Dear opensource.com,

I really enjoyed the opensource.com website, there are some great information and comments. One thing I have found invaluable on my professional journey is connecting with people of similar interests. There is a really strong community of educators and students on Twitter who are talking about their experiences with open education resources and sharing their work.

This community uses a variety of hash tags to talk about open education and courseware, so I made a widget that combines the popular ones. It would be a useful widget to post on your page so you and your readers can view up-to-the-second conversations that the open education community are having without needing to leave your website.

I tried to make it as easy as possible to install the widget.
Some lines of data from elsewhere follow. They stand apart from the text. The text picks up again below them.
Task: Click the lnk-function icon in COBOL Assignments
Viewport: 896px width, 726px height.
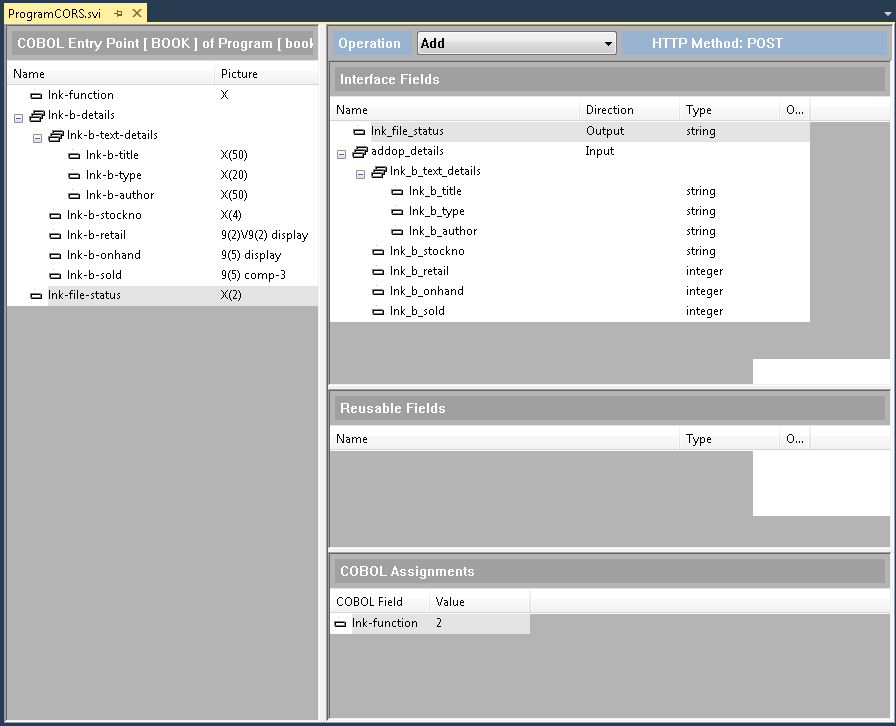Action: click(x=341, y=624)
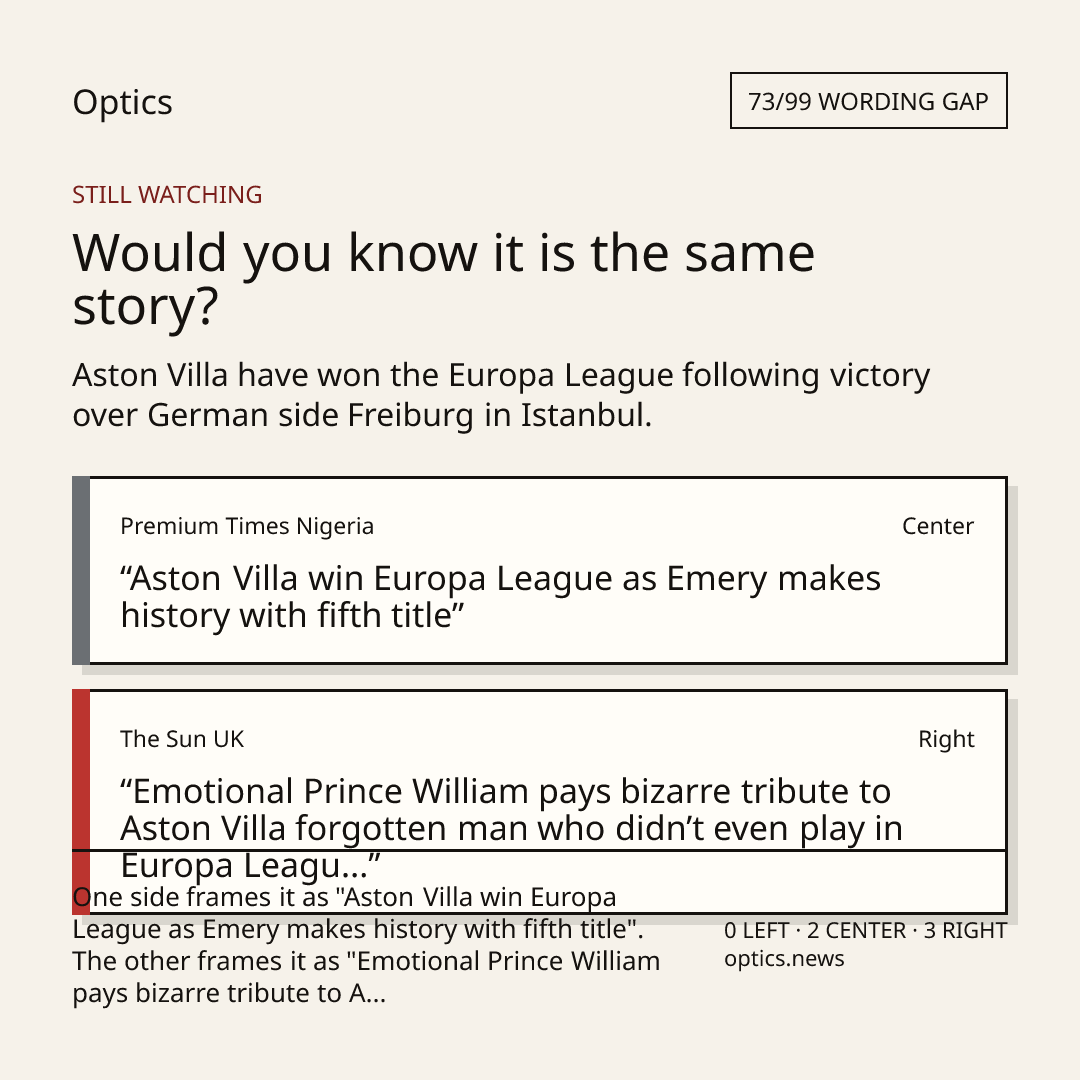Screen dimensions: 1080x1080
Task: Click the Premium Times Nigeria source name
Action: 247,526
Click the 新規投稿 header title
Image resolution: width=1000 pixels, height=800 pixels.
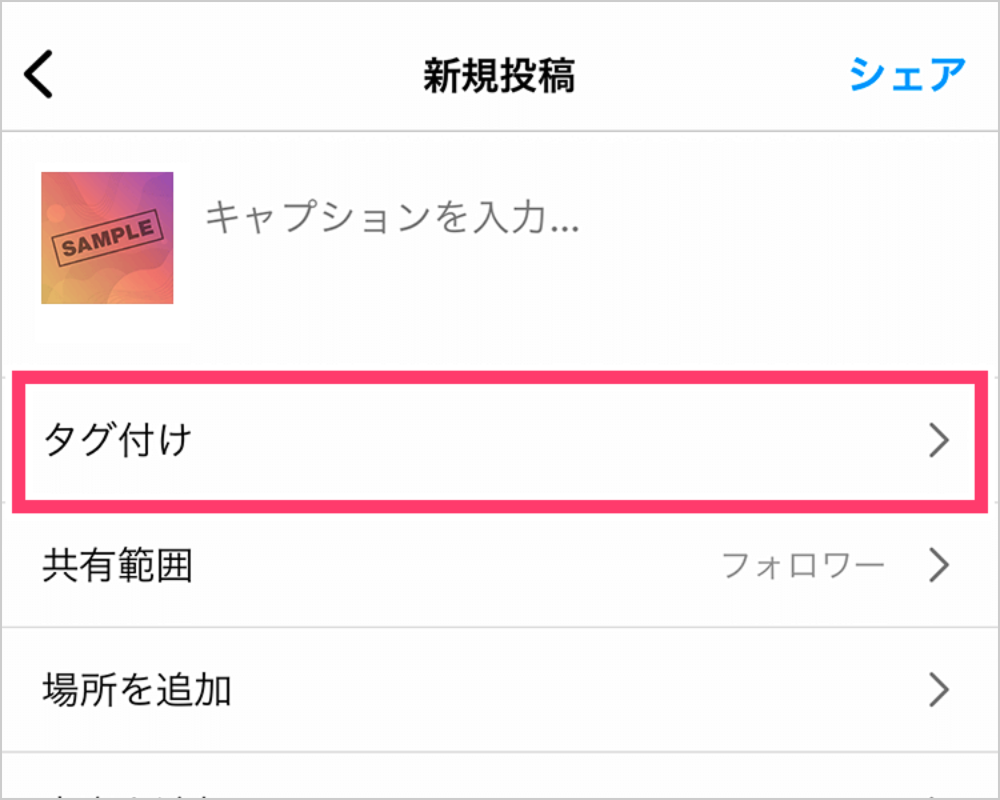point(498,75)
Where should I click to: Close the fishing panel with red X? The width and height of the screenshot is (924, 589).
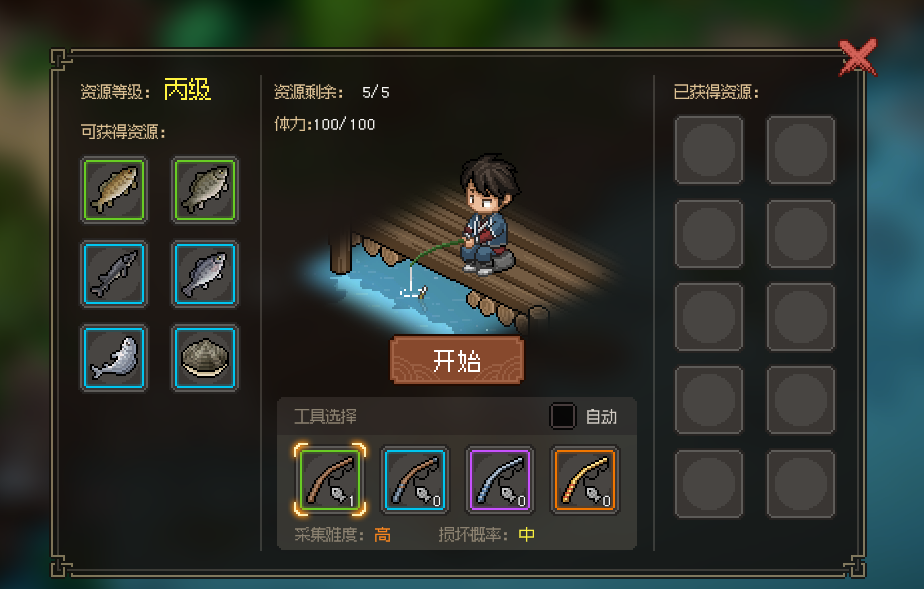coord(858,58)
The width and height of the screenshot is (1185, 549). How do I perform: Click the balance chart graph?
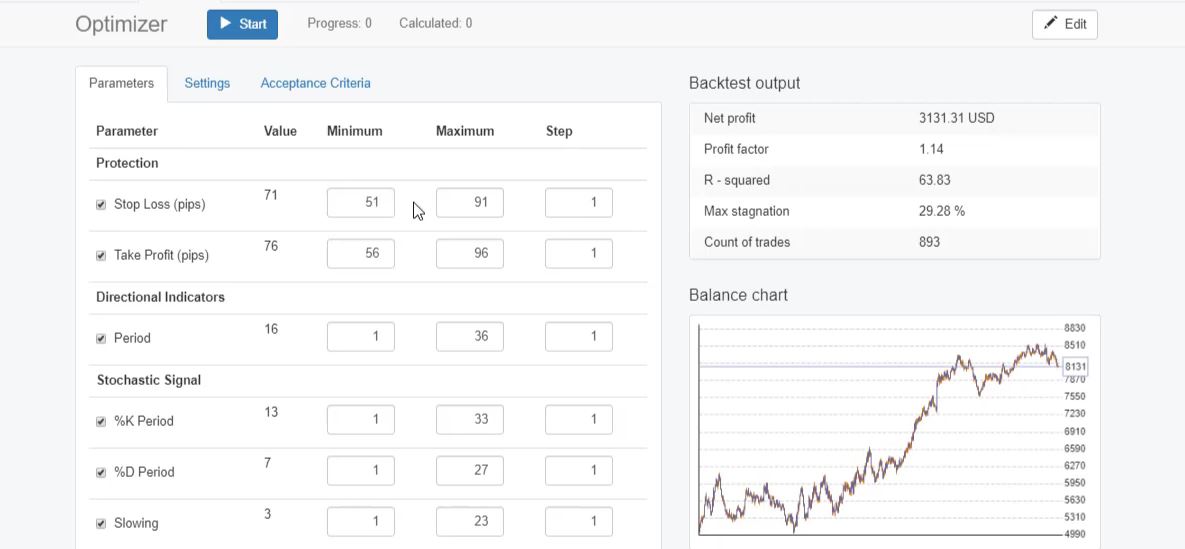tap(880, 430)
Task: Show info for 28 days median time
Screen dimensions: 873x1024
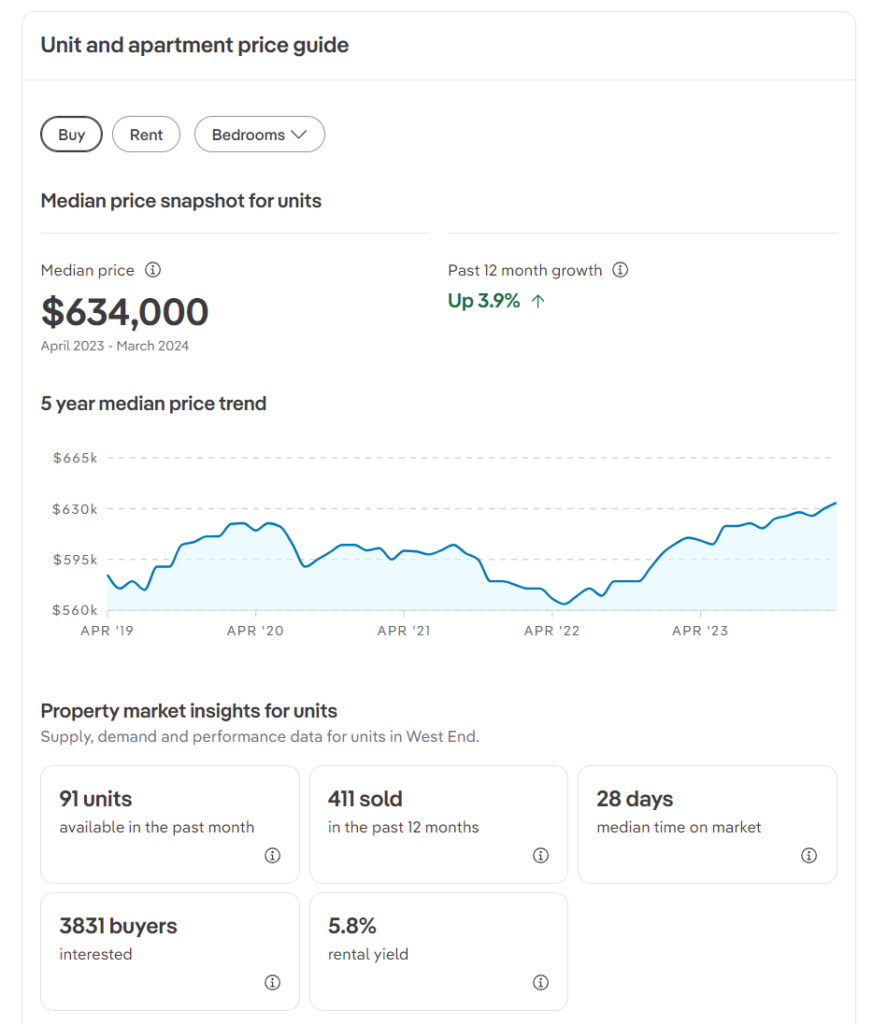Action: pyautogui.click(x=809, y=855)
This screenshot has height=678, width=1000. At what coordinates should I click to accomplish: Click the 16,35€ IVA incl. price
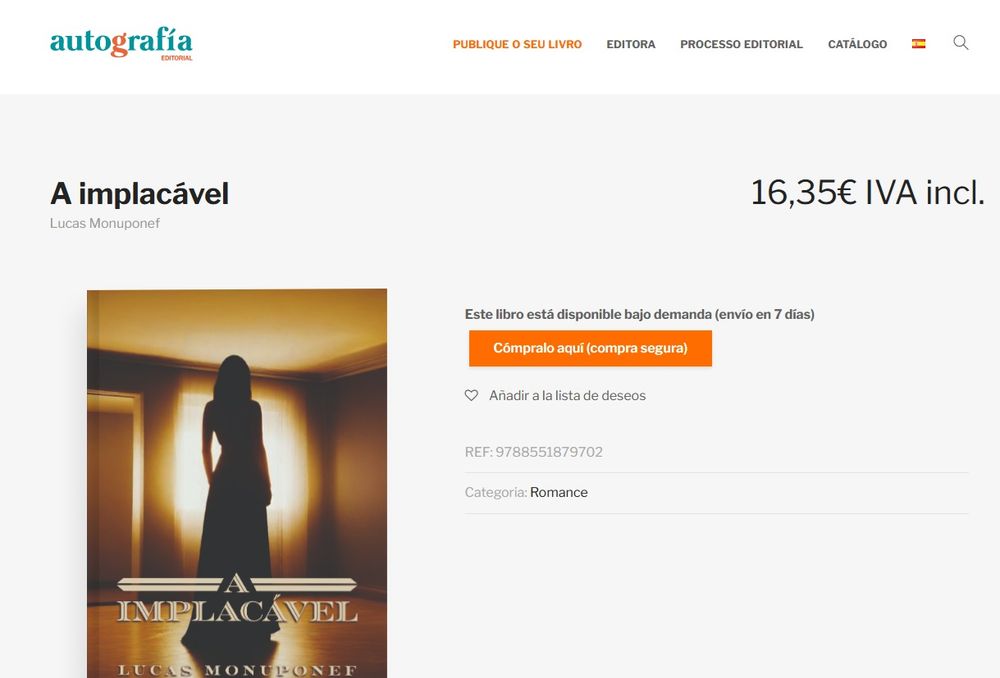click(x=867, y=193)
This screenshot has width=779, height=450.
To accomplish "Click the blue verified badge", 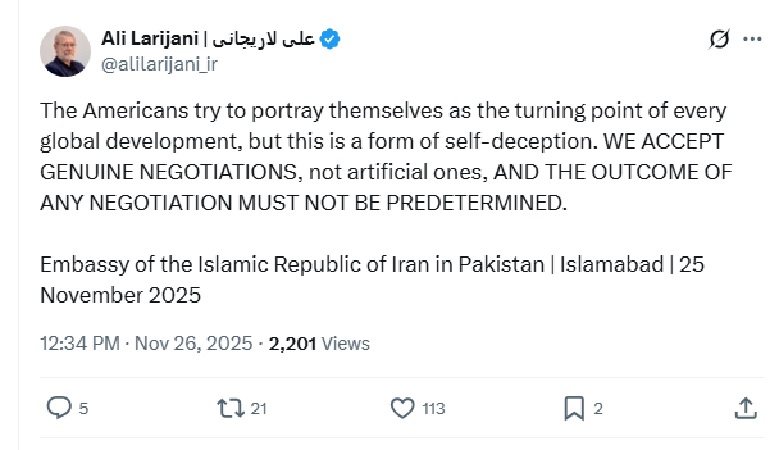I will (331, 38).
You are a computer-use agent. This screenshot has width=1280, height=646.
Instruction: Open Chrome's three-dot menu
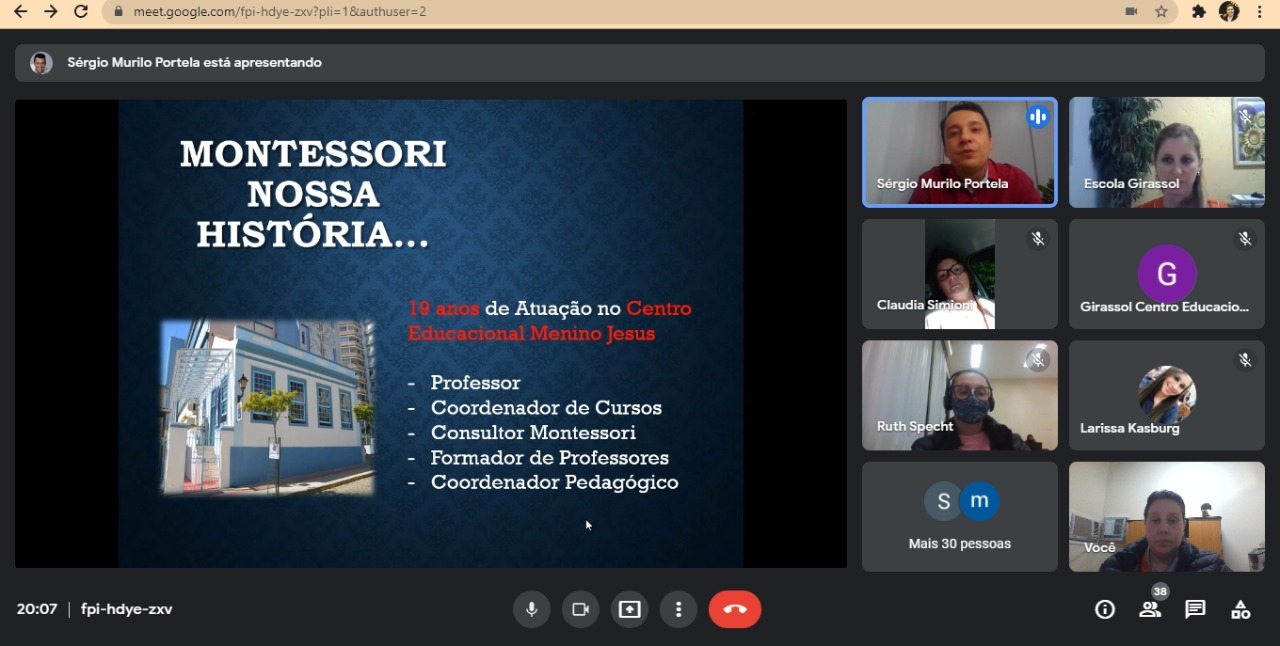tap(1260, 12)
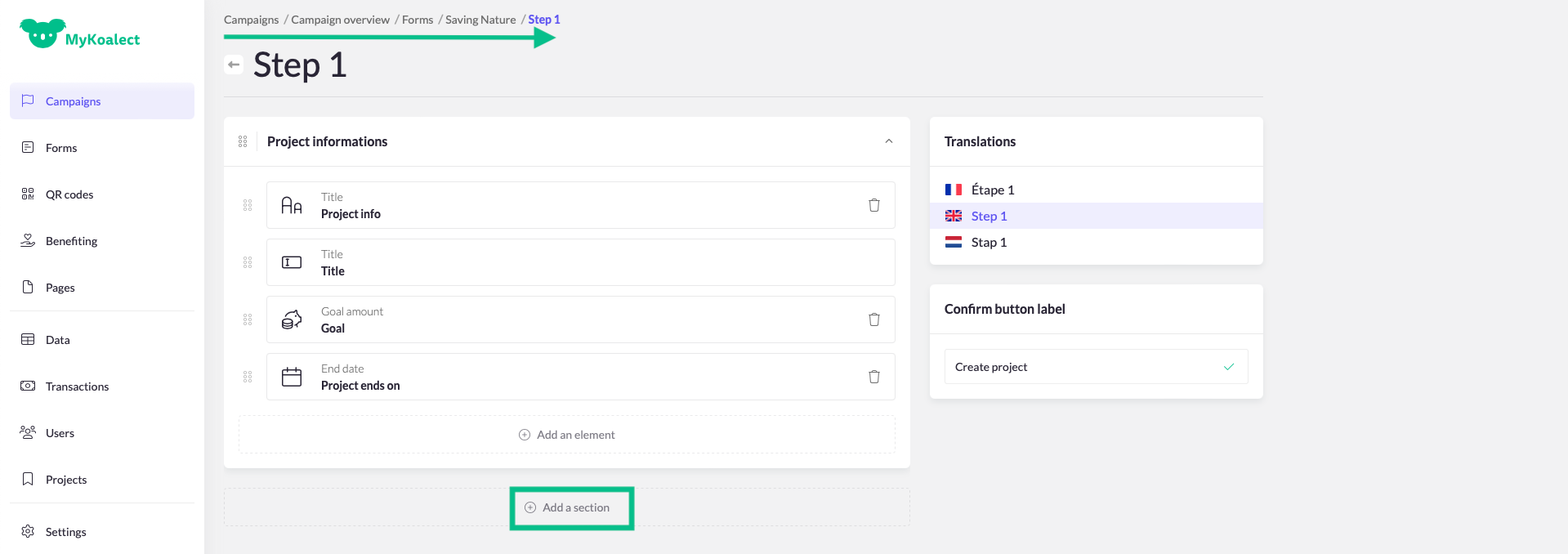Grab the Project informations section drag handle
1568x554 pixels.
243,141
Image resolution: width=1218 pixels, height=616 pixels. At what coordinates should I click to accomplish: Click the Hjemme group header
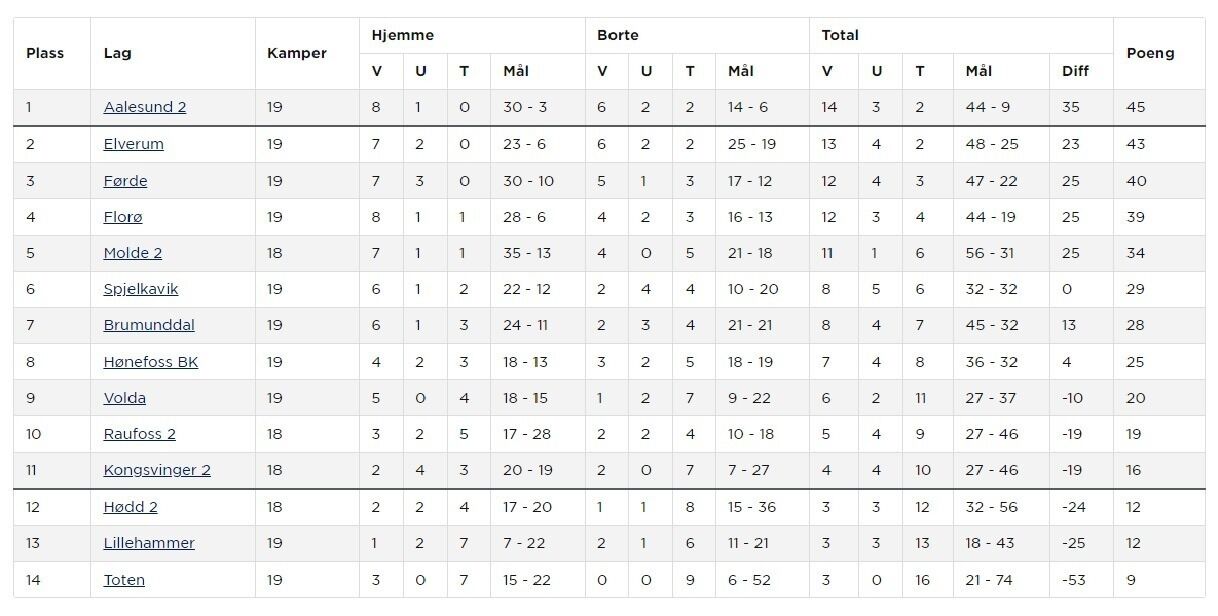(403, 35)
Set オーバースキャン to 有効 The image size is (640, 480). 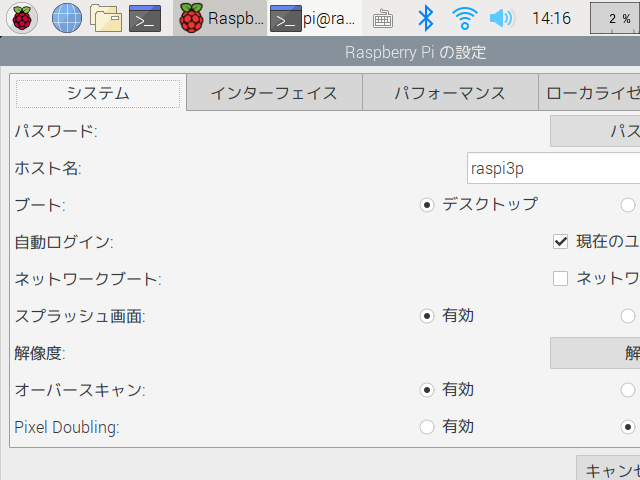coord(428,390)
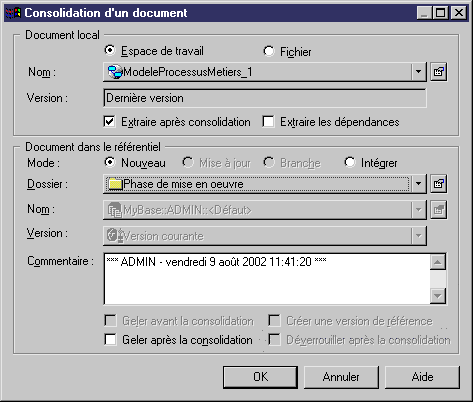Screen dimensions: 473x402
Task: Click the application icon in title bar
Action: (x=13, y=13)
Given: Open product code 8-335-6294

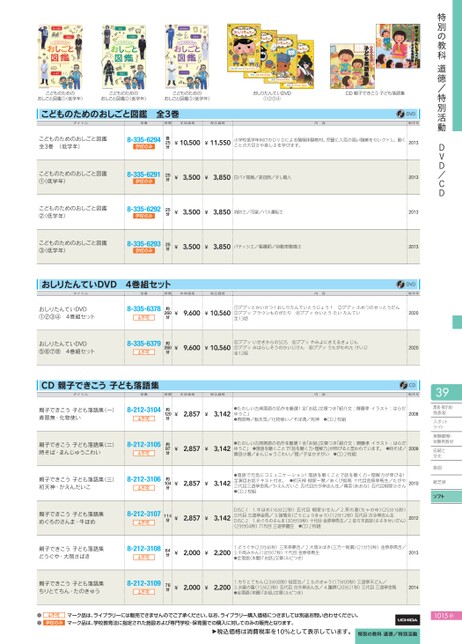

You just copy the code from right below the widget and paste it onto your website. Let me know if you have any issues with the installation or feedback on the widget.

Sincerely,
Cate

Cate Newton
cate@sreducationgroup.org
twitter.com/CateSREd

@ cate
Thank you for the link.
That was what I am looking for.
I will contact you very soon.
Cheers!

But there are also some points are that result in critic, like that the OER movement has been accused of insularity and failure to connect with the larger world: "OERs will not be able to help countries reach their educational goals unless awareness of their power and potential can rapidly be expanded beyond the communities of interest that they have already attracted.